» **WHAT NEEDS TO BE DONE**: Reproduce word for word the stretch of records from the line containing "Click the Martinsfeld logo in header" through the last record.

» **DATA LISTING**:
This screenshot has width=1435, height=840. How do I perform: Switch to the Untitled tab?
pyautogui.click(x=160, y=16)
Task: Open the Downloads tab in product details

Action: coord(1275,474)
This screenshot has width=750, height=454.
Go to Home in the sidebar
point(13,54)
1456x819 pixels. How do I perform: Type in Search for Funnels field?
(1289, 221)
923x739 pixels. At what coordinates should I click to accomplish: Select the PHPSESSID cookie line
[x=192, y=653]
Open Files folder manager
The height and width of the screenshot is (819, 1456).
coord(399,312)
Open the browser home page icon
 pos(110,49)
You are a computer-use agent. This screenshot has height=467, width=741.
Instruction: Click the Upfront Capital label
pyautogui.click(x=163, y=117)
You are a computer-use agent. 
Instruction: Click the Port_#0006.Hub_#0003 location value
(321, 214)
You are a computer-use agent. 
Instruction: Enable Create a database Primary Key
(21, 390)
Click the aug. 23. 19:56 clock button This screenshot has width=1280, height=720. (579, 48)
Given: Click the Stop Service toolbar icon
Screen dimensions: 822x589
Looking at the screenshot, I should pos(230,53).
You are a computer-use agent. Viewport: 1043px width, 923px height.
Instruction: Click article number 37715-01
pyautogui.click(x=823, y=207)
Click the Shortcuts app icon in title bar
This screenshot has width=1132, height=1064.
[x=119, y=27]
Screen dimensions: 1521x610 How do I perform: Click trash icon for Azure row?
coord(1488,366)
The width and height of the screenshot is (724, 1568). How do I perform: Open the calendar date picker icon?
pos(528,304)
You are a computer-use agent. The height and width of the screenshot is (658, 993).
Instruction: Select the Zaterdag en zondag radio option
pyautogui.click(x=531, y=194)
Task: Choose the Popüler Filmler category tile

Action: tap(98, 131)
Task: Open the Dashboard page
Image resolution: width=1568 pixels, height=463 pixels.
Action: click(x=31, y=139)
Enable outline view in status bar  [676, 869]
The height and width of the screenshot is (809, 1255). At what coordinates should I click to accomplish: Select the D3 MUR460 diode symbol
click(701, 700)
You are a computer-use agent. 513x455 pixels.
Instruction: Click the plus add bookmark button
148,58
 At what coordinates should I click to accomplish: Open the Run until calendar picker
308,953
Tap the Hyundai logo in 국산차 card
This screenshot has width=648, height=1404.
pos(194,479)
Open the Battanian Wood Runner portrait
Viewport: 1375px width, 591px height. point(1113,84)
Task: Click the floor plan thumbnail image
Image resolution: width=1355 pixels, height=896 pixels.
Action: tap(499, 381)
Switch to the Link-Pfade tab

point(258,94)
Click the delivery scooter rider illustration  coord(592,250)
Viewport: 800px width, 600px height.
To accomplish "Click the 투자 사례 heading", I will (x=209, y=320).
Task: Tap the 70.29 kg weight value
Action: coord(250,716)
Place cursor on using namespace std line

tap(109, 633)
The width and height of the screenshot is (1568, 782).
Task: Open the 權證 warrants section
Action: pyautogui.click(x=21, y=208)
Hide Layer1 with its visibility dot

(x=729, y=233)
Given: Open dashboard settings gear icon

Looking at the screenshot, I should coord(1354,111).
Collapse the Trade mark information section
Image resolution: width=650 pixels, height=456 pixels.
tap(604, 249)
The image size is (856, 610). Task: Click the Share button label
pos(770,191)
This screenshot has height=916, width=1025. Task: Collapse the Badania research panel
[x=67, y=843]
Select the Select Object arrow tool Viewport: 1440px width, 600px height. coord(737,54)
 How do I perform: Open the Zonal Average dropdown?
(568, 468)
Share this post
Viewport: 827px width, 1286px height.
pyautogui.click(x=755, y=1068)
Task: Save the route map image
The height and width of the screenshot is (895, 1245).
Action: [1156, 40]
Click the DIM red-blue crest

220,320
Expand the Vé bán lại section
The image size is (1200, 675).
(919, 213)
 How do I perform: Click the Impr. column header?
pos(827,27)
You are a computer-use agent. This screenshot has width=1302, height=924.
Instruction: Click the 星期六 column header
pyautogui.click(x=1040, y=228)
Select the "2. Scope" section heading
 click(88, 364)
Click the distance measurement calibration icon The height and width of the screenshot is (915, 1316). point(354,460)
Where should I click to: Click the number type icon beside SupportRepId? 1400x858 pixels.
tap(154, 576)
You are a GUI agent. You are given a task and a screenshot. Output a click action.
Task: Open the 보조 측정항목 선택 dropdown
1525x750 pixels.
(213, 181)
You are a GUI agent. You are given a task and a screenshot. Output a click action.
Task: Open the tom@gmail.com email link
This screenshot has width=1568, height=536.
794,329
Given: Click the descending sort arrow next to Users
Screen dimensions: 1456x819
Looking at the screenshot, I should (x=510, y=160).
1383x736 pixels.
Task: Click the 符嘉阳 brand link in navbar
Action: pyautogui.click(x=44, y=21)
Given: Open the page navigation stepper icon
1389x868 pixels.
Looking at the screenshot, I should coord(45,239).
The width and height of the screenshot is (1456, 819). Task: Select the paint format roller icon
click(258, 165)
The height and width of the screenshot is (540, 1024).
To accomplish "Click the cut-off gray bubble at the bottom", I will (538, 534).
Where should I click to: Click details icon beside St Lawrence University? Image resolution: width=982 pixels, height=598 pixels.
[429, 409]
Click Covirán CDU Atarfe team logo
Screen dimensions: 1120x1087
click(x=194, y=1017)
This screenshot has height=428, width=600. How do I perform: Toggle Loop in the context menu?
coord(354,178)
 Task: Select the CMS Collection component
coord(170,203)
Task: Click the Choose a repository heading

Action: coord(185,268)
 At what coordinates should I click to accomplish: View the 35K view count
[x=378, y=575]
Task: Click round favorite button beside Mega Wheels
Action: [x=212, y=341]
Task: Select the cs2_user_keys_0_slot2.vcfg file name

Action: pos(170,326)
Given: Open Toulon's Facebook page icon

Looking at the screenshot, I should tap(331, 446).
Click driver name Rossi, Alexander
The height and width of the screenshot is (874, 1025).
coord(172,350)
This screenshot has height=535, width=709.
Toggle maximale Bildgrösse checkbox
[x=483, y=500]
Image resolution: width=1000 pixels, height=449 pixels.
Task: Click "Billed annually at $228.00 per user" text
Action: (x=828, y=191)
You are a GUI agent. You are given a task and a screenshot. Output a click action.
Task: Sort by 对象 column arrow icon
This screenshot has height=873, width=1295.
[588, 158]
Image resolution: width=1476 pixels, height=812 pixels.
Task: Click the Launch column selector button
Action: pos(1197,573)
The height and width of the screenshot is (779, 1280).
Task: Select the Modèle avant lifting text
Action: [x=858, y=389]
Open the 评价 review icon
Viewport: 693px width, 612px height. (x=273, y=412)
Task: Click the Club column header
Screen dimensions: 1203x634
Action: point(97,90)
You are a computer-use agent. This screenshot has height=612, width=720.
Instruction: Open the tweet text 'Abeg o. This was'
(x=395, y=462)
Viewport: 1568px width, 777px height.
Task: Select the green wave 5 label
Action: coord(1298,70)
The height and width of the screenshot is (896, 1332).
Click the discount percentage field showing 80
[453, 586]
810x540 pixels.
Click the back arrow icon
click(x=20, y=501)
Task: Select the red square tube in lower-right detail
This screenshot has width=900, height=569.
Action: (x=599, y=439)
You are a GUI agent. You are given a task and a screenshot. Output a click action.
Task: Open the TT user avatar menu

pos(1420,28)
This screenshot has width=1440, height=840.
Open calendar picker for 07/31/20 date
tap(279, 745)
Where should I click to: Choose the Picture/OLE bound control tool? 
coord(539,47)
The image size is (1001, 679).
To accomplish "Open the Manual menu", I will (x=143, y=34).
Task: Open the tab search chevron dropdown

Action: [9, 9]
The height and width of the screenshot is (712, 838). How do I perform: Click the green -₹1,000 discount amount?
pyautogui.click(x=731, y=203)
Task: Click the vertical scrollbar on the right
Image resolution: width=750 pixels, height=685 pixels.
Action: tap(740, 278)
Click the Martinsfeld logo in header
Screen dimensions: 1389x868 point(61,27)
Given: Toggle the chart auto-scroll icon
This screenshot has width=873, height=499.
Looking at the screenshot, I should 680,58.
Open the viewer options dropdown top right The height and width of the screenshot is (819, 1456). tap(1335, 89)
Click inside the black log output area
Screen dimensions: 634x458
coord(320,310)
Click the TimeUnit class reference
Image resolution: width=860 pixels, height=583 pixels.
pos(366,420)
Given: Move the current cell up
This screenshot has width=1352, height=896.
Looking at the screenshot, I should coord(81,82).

» **WRITTEN ANSWER**:
Click the Martinsfeld logo in header
Screen dimensions: 1389x868 point(61,27)
Given: Toggle the chart auto-scroll icon
This screenshot has width=873, height=499.
Looking at the screenshot, I should 680,58.
Open the viewer options dropdown top right The height and width of the screenshot is (819, 1456). tap(1335, 89)
Click inside the black log output area
Screen dimensions: 634x458
coord(320,310)
Click the TimeUnit class reference
Image resolution: width=860 pixels, height=583 pixels.
pos(366,420)
Given: Move the current cell up
This screenshot has width=1352, height=896.
Looking at the screenshot, I should coord(81,82).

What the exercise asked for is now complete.